1. The Hook: “Near Real-Time” (NRT)

You write a document. You search for it immediately. It’s not there. 1 second later, it appears. Why? Because Disk I/O is expensive, so Elasticsearch cheats.


The Restaurant Analogy (Mnemonic)

Think of Elasticsearch as a busy restaurant kitchen:

  • Memory Buffer (The Order Pad): The waiter scribbles down your order. It’s fast, but if the waiter drops the pad (server crash), your order is lost. It’s also not yet being cooked (not searchable).
  • Translog (The Carbon Copy): As soon as the waiter writes your order, a carbon copy is instantly sent to the manager’s safe. If the waiter drops their pad, the manager can recover the order from the safe.
  • Refresh (The Kitchen Prep): Every 1 second, the kitchen takes all orders from the pad, chops the veggies, and puts them in the pan (Lucene Segment). Now the food is actually cooking (searchable).
  • Flush (Serving the Dish): Every 30 minutes, the cooked food is finally served to the customer (fsync to disk), and the carbon copies in the manager’s safe are thrown away (Translog cleared).

2. The Write Path (Step-by-Step)

Step 1: The Memory Buffer

When you POST /index/_doc/1, the document is written to the In-Memory Buffer.

  • It is NOT yet searchable.
  • It is NOT yet safe (if power fails, it’s gone).

Step 2: The Translog (Safety)

Simultaneously, the document is appended to the Translog (Transaction Log) on disk.

  • fsync: Happens every 5 seconds (by default).
  • Purpose: Recovery after crash.

Step 3: Refresh (Searchability)

Every 1 second (default), the Memory Buffer is cleared and written to a new Lucene Segment in the Filesystem Cache.

  • Now it is searchable.
  • Creating a segment is cheaper than fsync, so we do it often.

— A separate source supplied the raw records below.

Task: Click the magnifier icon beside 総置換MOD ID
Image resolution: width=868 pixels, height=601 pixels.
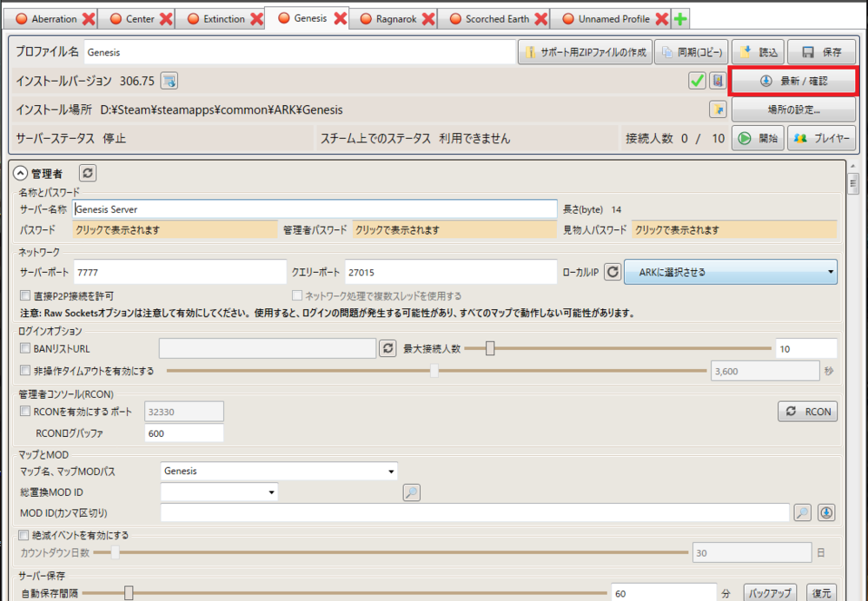Action: tap(412, 492)
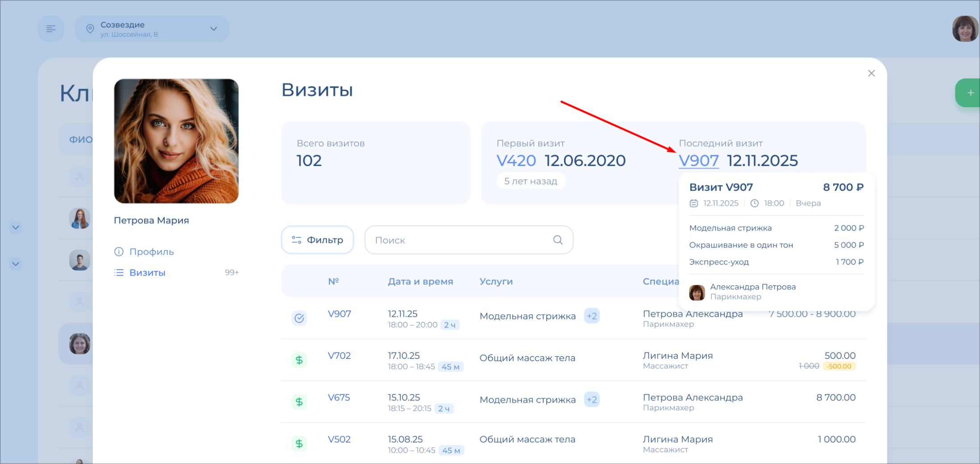
Task: Click the Фильтр button
Action: point(317,240)
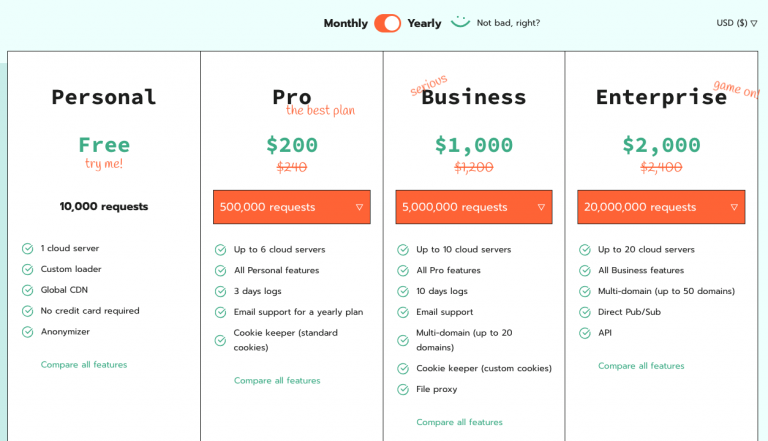
Task: Open the 5,000,000 requests dropdown
Action: point(473,207)
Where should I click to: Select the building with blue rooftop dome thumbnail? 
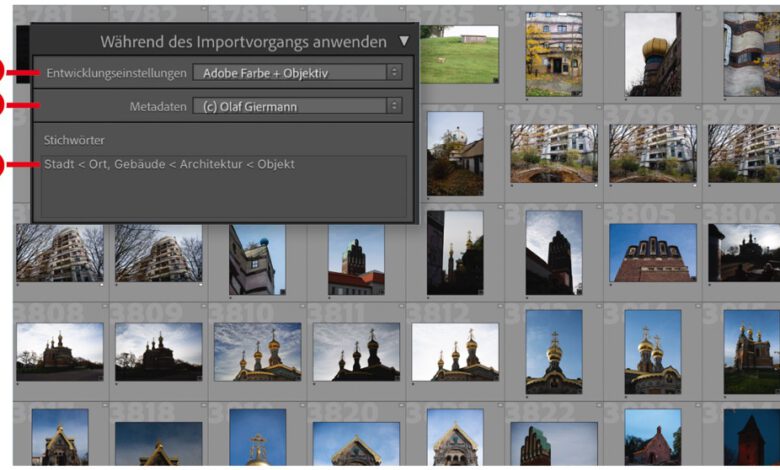257,259
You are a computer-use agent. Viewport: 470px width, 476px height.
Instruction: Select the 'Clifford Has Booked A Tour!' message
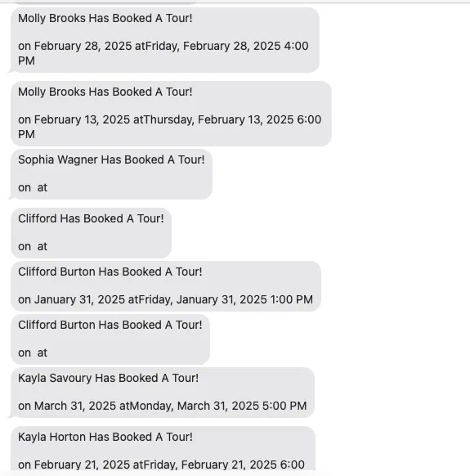point(91,233)
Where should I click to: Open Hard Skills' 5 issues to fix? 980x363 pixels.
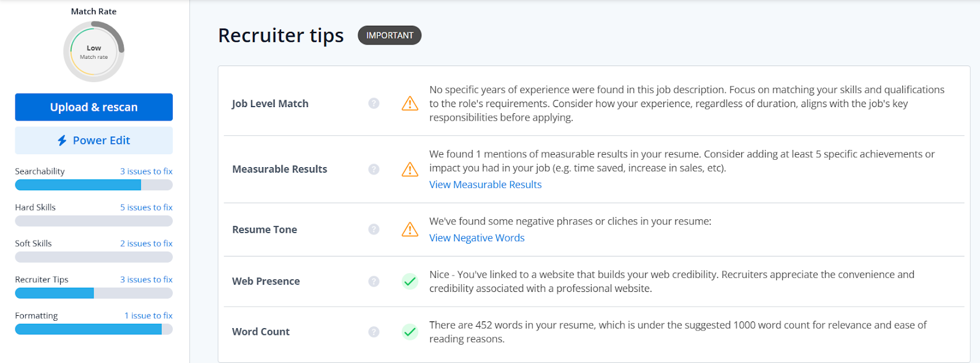[146, 208]
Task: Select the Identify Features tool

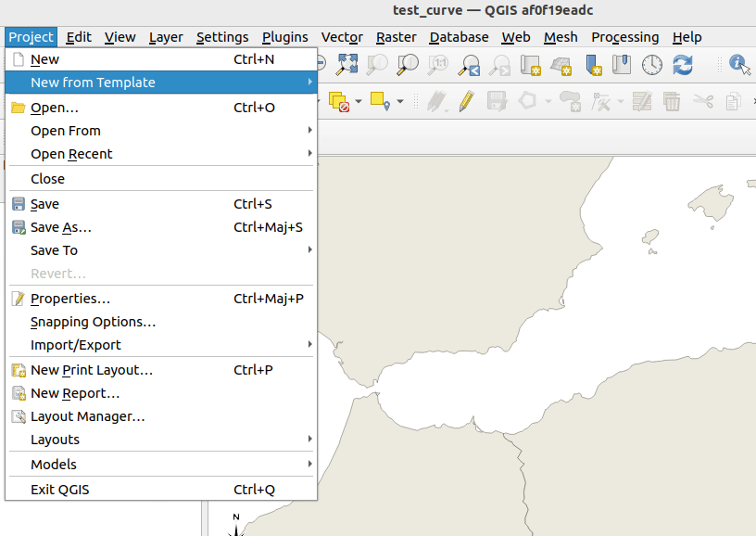Action: 738,65
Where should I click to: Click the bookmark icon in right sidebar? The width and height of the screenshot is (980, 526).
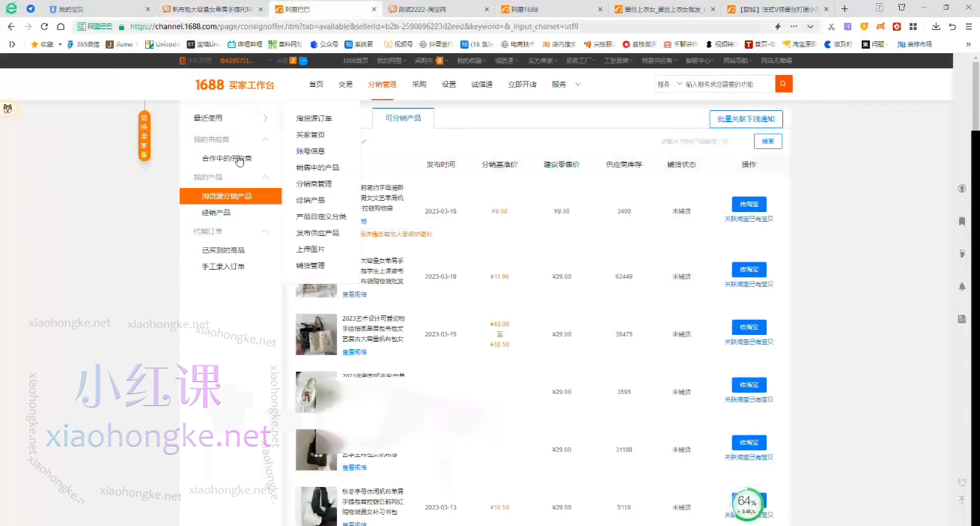[x=961, y=221]
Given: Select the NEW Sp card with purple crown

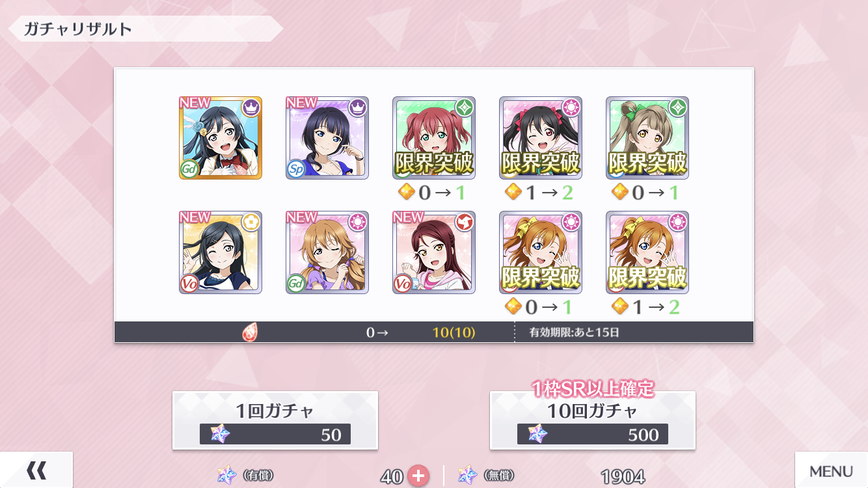Looking at the screenshot, I should [327, 138].
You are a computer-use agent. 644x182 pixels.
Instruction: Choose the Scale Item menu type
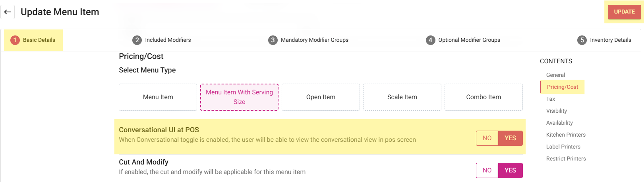[402, 97]
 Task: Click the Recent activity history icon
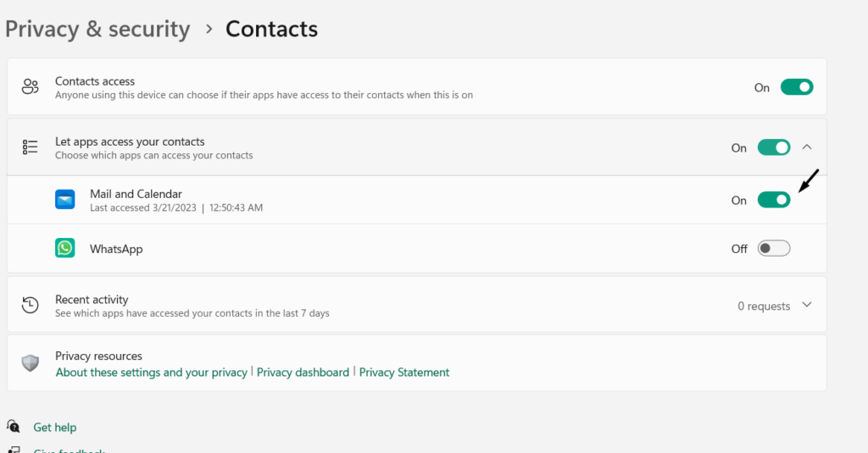coord(31,306)
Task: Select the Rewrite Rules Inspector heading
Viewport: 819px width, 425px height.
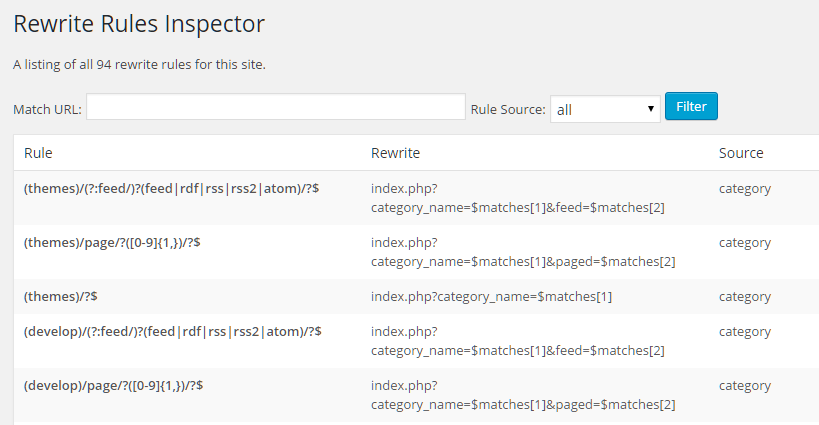Action: tap(139, 23)
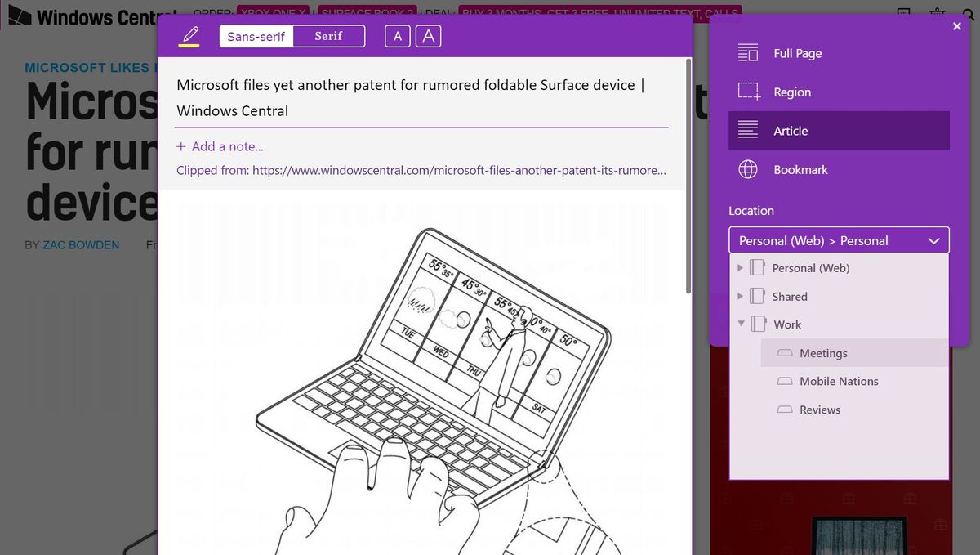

Step 4: Flush (Persistence)

Every 30 minutes (or when Translog is full), a Flush happens:

  1. All data in Filesystem Cache is fsynced to disk.
  2. Translog is cleared.

3. Visualizing the Path

Client
Memory Buffer
Segment (In Cache)
Translog (Disk)
State: Idle

4. Tuning for Performance

  • Heavy Indexing? Increase refresh_interval from 1s to 30s. You lose 30s of “real-time”, but gain massive CPU throughput (fewer segments created).
  • Data Safety? Change index.translog.durability to async for faster writes (risk losing 5s of data).